A Danish author, Baroness Karen von Blixen-Finecke, was born in 1885 in Denmark, into a well- to-do patrician family.  She was the daughter of writer and army officer, Wilhelm Domesem, and Ingeborg Westenholz. Her father’s adventurous life style and writing talents greatly influenced Blixen’s future.  Also, Blixen spent her early years in the affluent environment on the family estate in Rungsted, Denmark, since her mother came from a wealthy family.

From her young age, she showed her artistic talents.  She studied at the Royal Academy of Art in Copenhagen, and also attended schools in England, Switzerland, Italy and France.  In 1905. she started to publish several fictions and made her debut as a writer.

In 1914, she married her second cousin, Baron Bror Blixen-Finecke. Although Blixen suffered from syphilis for their first year of marriage, it was eventually cured.  The couple went to Kenya to establish a coffee plantation with her family’s money.  However, their marriage did not last long because the two came from quite different educations and backgrounds, and most importantly, Bror Blixen were unfaithful to his wife.  They eventually separated in 1921 and divorced in 1925.  After the end of marriage and when the price of coffee was falling due to the Great Depression, Blixen sold the land to the local developer and came back to Denmark in 1931.

After her return, she wrote her first book, Seven Gothic Tales, which was  first published in the U.S. in 1934, under the pseudonym, Isak Dinesen.  The book was later published in the UK and Denmark as well.  This short story collection was judged as a masterpiece by critics in the United States and England, while the critics in Denmark considered her stories too exotic and not fitting in the period’s literary movement.  However, whatever critics say about her story, her first book received great public recognition and made her a famous author across the world.

Her second book, Out of Africa, was published in 1937 and brought great reputation as an writer.  The book thought back to Kenya where she peacefully lived as a settler on a coffee plantation, as it presented a lyrical depiction of life such as deaths, friendships, drought, and disappointments.  With this book, she was awarded the Tagea Brandt Rejselegat, a Danish’s prize for woman in the arts or academic life, in 1939.  The book was also adapted into a Oscar-winning film, directed by Sydney Pollak, in 1985.

In 1944 during World War II, she wrote a book, The Angelic Avengers, interpreted as an allegory of Nazism.  She also published the most famous work of the 1940s and 1950s, Babette’s Feast, the story of a chief who spent her lottery prize to make a final and spectacular gourmet meal.

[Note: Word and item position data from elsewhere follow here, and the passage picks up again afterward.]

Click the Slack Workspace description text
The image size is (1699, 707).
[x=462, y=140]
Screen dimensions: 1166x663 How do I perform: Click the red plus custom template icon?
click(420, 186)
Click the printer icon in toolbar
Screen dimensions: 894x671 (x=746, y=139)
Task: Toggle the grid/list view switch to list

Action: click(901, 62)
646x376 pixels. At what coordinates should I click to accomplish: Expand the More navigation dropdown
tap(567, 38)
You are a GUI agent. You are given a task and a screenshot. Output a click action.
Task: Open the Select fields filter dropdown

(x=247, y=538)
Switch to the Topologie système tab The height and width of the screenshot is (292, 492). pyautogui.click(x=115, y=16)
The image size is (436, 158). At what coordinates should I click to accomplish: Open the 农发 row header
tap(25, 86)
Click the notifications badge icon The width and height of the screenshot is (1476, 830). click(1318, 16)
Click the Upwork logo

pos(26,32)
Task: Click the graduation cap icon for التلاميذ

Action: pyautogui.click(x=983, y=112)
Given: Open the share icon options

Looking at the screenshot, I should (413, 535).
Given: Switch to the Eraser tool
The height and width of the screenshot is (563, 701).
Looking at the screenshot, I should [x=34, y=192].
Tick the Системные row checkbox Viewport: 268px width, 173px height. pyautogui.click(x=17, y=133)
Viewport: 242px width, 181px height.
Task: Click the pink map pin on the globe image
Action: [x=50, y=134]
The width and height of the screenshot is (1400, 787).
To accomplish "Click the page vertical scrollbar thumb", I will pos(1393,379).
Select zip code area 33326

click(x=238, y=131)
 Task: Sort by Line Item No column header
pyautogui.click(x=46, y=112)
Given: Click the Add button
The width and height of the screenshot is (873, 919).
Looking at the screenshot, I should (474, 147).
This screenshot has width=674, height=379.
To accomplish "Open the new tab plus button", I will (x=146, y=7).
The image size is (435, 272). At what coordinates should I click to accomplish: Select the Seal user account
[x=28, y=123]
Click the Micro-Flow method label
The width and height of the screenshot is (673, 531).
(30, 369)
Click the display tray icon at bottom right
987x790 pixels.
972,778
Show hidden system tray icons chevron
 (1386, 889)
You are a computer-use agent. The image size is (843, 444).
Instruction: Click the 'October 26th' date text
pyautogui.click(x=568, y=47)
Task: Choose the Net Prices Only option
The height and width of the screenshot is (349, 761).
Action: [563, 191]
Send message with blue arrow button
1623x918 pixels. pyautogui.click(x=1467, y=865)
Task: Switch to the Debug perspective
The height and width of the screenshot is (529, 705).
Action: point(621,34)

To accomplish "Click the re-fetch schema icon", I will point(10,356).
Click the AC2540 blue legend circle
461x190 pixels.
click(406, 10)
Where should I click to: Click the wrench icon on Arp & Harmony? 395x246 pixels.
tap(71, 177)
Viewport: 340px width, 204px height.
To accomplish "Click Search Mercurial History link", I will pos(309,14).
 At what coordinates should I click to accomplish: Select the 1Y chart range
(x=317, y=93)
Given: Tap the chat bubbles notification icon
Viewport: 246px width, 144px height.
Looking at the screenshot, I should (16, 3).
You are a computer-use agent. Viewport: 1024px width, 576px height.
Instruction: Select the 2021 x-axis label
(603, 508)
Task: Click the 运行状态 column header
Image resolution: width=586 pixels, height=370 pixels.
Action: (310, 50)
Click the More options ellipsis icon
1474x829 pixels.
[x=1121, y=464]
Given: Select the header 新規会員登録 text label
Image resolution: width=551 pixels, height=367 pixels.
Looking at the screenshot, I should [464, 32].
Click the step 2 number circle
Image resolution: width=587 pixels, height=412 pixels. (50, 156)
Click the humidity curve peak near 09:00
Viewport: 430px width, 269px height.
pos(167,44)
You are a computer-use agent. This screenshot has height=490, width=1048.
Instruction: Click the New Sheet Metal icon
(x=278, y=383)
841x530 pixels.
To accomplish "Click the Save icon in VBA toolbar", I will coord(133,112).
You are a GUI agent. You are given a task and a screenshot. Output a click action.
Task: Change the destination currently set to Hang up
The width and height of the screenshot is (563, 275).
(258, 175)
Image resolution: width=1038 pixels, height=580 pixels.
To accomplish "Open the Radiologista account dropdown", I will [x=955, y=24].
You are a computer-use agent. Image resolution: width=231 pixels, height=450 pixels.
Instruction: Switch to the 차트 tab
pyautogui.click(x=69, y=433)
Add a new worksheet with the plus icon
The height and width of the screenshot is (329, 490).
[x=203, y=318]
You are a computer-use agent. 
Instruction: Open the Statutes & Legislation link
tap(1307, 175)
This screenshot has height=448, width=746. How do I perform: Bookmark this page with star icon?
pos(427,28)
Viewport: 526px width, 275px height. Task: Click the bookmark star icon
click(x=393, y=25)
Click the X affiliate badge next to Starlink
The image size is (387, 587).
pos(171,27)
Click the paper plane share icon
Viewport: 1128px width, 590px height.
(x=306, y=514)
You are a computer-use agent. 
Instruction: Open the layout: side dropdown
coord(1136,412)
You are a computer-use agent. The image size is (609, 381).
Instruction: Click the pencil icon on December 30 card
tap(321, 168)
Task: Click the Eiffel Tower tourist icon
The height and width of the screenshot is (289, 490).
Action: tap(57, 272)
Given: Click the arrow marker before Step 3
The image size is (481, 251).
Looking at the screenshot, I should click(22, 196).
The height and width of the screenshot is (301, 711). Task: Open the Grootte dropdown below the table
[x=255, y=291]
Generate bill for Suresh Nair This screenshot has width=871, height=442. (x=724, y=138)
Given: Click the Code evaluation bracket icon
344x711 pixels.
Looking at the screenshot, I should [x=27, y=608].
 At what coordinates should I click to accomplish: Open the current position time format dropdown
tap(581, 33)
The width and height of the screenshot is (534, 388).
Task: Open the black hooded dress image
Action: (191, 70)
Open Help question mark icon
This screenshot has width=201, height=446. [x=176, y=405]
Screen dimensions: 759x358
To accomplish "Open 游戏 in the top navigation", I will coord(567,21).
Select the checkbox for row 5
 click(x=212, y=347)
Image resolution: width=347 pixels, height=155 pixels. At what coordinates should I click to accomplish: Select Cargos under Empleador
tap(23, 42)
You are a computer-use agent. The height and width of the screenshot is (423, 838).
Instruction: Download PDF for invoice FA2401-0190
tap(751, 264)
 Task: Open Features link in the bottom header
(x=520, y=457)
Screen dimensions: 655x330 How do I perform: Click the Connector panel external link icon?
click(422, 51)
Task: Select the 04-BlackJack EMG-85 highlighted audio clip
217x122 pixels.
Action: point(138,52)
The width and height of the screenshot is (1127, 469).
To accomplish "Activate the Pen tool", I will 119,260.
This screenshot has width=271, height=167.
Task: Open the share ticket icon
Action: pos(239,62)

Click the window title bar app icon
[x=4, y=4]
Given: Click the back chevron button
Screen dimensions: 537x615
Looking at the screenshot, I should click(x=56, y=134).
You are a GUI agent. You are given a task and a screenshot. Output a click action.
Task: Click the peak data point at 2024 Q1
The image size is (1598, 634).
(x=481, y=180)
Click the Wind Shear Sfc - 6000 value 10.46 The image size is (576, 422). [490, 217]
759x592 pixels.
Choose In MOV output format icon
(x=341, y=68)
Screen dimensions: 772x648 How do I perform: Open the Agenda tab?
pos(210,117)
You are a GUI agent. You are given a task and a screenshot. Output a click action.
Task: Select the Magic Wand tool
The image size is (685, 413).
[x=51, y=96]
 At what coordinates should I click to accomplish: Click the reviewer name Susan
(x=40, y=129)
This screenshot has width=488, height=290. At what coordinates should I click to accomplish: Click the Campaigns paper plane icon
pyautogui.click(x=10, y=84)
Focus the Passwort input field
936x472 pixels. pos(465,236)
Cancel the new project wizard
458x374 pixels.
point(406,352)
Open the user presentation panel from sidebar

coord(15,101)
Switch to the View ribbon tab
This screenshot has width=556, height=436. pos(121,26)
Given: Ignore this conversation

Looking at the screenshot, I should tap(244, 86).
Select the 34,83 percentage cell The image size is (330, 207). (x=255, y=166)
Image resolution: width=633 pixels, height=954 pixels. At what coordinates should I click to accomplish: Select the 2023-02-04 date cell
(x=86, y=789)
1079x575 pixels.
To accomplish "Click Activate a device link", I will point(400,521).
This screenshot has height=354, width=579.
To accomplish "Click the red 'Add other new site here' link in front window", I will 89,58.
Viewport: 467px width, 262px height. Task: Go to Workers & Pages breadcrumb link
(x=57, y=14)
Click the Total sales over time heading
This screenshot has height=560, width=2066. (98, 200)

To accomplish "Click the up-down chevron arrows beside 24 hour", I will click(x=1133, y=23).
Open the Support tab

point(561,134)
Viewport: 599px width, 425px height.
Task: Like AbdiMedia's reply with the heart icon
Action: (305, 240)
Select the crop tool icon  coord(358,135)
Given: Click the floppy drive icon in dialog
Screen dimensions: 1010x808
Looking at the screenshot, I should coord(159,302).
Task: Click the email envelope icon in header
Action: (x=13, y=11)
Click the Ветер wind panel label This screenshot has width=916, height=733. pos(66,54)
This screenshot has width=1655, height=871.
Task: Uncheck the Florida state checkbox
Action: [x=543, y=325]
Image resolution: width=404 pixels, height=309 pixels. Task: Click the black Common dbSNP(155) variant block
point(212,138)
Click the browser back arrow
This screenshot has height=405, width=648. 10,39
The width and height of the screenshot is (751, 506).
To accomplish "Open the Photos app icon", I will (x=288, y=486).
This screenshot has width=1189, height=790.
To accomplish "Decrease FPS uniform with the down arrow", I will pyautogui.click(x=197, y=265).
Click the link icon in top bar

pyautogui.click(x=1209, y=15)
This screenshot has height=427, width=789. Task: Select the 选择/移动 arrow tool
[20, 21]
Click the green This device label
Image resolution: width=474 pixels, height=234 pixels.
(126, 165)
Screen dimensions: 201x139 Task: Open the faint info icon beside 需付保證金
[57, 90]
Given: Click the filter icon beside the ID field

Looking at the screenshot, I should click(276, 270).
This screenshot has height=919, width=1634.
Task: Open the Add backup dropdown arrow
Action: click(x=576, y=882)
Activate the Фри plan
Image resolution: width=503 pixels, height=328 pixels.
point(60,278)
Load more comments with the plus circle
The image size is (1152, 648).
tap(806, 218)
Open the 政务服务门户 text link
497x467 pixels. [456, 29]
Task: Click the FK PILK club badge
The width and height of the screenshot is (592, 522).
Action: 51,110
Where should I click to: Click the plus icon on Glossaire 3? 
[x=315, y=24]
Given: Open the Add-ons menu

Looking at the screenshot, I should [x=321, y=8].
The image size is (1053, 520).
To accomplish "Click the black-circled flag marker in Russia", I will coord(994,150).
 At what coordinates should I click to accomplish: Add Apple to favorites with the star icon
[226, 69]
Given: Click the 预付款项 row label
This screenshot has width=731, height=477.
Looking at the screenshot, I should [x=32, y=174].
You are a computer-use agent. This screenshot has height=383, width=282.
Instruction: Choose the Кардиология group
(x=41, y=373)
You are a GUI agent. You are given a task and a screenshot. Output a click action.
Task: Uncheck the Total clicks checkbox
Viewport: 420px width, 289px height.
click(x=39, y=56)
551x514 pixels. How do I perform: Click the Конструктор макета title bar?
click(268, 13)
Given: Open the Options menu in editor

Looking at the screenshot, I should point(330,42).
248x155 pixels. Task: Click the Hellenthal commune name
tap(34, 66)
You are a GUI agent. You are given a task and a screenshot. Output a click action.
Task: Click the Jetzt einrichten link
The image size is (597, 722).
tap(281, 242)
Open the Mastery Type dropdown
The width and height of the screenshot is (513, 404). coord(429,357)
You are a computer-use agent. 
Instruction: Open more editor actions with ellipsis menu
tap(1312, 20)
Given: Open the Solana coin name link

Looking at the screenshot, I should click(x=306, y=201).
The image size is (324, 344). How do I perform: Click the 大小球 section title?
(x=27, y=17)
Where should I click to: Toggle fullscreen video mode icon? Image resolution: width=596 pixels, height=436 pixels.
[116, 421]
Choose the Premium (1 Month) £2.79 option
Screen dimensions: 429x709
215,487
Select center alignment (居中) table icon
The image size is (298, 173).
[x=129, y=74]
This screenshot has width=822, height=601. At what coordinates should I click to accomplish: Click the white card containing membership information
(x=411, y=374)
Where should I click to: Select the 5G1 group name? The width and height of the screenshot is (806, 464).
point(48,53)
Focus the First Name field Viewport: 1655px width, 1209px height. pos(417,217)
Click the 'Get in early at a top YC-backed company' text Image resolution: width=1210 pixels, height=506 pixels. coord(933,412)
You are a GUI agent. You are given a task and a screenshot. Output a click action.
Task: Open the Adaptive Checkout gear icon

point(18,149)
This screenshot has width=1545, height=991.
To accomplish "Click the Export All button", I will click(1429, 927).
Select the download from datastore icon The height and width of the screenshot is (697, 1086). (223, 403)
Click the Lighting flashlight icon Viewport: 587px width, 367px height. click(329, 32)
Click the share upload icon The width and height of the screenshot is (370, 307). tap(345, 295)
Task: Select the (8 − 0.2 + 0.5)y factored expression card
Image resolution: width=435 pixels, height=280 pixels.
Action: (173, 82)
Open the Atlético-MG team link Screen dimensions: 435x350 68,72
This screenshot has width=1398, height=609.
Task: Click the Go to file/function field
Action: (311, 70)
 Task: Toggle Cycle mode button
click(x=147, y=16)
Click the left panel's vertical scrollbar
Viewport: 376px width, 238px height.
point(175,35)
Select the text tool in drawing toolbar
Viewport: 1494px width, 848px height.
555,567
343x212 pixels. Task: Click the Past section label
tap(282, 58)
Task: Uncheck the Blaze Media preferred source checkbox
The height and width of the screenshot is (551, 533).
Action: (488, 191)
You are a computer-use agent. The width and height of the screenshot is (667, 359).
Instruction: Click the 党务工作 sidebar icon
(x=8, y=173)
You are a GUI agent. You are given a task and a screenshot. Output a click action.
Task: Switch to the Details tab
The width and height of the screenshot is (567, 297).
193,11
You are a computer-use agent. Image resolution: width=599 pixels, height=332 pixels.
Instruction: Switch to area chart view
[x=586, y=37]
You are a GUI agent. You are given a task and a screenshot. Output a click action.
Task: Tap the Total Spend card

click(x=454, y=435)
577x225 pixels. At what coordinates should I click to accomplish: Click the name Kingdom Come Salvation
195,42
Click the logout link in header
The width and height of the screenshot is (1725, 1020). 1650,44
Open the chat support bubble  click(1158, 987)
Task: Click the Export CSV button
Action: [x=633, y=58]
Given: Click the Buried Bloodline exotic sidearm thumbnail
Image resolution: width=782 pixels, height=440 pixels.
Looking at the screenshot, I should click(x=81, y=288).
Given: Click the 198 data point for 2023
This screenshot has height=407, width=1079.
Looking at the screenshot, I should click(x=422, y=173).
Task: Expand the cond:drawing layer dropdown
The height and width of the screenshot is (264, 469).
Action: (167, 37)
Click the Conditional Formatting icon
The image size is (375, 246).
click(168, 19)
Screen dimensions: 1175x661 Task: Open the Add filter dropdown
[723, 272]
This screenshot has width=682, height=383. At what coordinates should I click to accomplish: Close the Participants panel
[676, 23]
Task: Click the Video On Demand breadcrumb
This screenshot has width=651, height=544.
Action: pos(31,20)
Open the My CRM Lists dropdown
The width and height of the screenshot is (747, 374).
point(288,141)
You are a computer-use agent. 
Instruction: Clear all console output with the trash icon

She also wrote a book, called The Immoral Story, which was adapted to the movie screen in 1968 by American film director, Orson Welles.

With many of her great tales, she was twice nominated for the Nobel Prize, but she failed to win the Prize. All her works were first published in English and later translated into Danish and many different languages.  Critics point out that her English has unusual beauty and great skills. Blixen died in 1962 at her family’s estate, Rungstedlund, at the age of 77 by malnutrition. Her homes are now named the; Karen Blixen Museum near Nairobi and the Karen Blixen Museet in Denmark.